MATERIAL TO PROCESS

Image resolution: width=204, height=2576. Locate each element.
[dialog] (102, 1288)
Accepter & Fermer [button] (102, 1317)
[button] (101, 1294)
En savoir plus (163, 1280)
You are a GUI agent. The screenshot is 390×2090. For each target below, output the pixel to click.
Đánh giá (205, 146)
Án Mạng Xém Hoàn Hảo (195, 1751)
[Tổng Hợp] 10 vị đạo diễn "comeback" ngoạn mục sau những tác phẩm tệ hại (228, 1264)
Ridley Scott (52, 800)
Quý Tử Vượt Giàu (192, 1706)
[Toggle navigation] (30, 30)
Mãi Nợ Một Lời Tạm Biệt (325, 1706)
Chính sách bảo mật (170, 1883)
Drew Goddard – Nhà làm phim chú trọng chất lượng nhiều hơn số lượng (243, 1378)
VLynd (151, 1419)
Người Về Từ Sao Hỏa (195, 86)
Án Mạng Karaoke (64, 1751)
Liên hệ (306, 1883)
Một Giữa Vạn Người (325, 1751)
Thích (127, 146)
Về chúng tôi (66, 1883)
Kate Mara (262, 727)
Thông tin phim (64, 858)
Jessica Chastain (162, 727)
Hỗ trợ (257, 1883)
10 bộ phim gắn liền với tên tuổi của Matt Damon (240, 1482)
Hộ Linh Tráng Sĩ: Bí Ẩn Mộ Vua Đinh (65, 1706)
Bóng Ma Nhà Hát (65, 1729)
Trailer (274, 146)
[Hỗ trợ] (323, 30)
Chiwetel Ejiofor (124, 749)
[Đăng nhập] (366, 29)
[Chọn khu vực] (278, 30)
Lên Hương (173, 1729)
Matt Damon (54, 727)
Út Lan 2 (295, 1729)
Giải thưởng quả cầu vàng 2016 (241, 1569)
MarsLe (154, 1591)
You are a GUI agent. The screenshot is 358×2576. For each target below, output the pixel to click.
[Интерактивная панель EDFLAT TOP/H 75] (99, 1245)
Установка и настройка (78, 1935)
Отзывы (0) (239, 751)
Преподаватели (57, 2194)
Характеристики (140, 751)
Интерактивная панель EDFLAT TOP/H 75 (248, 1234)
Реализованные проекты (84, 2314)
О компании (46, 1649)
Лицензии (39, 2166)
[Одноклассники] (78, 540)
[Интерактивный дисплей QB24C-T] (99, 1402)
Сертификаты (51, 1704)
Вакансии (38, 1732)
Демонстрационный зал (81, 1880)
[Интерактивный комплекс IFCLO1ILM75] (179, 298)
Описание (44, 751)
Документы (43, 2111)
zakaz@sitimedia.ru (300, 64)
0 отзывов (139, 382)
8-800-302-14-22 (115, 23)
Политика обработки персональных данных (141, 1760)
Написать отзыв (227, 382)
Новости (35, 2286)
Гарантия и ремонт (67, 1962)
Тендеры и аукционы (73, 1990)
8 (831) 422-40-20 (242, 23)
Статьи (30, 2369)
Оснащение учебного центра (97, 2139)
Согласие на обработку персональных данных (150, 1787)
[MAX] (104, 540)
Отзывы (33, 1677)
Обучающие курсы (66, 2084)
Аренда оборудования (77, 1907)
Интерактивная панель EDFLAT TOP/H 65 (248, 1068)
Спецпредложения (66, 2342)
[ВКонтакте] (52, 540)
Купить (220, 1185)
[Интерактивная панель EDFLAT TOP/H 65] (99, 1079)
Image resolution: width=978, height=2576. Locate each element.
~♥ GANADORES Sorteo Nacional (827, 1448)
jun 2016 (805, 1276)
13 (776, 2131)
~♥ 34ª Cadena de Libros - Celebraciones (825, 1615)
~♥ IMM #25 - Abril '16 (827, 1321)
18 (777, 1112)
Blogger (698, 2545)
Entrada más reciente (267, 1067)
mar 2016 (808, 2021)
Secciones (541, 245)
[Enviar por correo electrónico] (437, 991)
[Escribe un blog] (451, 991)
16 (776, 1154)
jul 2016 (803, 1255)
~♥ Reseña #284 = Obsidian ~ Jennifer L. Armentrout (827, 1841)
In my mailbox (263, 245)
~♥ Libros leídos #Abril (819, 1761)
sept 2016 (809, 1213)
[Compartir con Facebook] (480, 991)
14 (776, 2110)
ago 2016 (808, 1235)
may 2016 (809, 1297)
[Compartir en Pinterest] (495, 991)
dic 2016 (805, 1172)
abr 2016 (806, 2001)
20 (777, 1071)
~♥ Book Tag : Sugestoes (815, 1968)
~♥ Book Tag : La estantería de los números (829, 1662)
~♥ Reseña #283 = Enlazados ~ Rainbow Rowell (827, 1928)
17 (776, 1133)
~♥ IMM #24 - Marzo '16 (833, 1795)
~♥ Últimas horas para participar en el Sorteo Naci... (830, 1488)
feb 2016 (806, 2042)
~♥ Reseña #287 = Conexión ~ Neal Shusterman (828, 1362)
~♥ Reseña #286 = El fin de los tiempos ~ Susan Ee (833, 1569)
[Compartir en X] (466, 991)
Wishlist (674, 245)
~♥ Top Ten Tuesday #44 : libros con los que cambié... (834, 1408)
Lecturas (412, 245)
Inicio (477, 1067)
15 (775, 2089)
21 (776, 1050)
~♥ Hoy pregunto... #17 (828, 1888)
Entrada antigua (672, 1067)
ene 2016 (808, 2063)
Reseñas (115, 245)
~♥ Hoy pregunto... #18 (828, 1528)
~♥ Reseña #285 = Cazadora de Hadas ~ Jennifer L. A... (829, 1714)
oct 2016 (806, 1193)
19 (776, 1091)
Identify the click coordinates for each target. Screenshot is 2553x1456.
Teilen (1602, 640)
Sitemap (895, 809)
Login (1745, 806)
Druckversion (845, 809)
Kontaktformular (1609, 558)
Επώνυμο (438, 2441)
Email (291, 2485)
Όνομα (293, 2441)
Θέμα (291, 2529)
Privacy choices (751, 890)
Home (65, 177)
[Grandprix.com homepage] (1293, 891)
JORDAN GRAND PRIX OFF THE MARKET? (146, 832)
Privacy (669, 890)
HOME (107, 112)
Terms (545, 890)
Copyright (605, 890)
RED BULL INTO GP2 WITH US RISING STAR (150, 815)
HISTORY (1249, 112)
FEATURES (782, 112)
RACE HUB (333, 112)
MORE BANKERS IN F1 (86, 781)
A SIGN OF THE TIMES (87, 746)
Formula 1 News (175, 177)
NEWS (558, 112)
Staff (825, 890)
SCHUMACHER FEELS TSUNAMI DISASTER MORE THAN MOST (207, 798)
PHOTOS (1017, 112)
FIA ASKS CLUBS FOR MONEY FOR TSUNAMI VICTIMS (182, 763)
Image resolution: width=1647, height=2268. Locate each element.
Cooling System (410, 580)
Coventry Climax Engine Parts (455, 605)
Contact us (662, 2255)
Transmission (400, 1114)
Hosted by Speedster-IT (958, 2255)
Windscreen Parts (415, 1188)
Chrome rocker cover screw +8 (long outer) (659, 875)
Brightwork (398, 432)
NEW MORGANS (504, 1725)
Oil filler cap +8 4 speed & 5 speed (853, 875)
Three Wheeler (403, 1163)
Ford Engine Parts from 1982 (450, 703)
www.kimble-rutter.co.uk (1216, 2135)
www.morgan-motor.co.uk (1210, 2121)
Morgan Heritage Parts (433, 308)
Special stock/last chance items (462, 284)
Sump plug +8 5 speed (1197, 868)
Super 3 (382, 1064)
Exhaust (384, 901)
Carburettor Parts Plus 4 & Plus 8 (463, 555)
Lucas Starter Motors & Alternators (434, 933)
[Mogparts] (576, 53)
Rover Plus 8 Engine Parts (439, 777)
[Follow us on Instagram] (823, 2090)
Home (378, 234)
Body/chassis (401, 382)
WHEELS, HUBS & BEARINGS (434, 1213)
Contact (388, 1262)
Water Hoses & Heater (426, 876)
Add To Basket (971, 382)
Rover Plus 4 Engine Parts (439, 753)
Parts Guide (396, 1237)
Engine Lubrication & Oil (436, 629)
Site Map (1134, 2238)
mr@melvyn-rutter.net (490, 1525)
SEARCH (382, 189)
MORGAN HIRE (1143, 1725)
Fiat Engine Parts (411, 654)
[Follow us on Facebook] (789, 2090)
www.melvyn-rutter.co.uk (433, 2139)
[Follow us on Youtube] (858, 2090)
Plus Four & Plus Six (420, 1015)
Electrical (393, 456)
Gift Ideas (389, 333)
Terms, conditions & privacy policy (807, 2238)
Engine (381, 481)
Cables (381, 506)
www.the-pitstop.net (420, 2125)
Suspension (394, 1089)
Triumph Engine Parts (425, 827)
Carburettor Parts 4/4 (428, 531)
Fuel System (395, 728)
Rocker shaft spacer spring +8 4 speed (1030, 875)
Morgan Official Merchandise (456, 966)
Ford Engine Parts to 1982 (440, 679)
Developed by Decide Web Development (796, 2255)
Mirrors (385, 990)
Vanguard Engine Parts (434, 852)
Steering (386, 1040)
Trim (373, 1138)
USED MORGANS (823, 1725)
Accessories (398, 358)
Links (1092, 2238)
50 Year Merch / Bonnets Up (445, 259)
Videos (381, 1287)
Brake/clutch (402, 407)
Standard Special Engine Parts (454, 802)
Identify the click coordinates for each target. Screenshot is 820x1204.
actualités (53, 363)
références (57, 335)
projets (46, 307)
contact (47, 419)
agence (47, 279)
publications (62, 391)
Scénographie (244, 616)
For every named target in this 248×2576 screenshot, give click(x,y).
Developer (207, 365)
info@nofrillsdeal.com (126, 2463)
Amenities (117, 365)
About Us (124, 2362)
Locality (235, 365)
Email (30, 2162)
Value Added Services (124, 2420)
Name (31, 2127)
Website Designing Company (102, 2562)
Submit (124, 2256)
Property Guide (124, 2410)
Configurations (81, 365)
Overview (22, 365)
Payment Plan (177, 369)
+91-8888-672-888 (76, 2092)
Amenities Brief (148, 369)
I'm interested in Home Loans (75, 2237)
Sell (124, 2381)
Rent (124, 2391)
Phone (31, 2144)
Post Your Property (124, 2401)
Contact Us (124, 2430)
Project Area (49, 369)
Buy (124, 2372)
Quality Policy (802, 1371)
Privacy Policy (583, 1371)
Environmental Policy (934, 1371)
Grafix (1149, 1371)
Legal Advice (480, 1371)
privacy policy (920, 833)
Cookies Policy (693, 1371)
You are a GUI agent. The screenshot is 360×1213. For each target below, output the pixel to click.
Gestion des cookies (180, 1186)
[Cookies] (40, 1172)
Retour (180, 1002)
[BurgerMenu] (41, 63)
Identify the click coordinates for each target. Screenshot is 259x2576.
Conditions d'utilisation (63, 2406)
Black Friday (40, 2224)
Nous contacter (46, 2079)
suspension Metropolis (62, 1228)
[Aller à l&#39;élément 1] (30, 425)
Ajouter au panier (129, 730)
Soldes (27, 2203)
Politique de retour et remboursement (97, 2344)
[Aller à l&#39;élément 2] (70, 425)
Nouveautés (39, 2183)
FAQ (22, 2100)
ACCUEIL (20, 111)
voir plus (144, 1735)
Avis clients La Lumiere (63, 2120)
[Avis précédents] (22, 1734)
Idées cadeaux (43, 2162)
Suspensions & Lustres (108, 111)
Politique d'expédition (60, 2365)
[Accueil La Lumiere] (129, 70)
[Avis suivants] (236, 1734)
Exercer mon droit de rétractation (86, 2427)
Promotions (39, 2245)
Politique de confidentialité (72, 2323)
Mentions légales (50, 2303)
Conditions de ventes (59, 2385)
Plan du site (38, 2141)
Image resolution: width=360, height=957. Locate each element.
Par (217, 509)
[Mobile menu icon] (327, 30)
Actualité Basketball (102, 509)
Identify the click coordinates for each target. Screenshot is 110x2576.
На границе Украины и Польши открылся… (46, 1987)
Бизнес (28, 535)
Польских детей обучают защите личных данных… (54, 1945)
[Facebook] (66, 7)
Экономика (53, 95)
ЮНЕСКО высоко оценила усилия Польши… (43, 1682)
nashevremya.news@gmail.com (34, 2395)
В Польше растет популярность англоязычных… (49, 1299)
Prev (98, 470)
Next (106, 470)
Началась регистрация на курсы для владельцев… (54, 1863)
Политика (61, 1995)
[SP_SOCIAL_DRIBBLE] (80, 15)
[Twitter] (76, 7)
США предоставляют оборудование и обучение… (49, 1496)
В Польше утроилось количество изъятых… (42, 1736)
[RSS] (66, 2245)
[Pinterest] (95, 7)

WORK ORDER
If a line in the records above contains the string "agent", copy that line out.

RESPONSE TO THIS TASK
You are a GUI agent. The screenshot is 390×2090. For each target below, output the pixel to click.
You are a GUI agent. The screenshot is 358×2576. For each target below, output the pixel to click.
You are a GUI agent. The screenshot is 360×1213. For each target below, output the pixel to click.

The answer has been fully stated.